[Records excerpted from a collection]
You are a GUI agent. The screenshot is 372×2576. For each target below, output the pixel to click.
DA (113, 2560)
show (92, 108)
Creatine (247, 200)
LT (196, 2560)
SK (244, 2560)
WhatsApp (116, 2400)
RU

_Exercise directions_.
Every record must be returned exactly.

_Written solution_.
You are a GUI agent. The screenshot is 372×2576. For each target below, output the pixel to click.
DA (113, 2560)
show (92, 108)
Creatine (247, 200)
LT (196, 2560)
SK (244, 2560)
WhatsApp (116, 2400)
RU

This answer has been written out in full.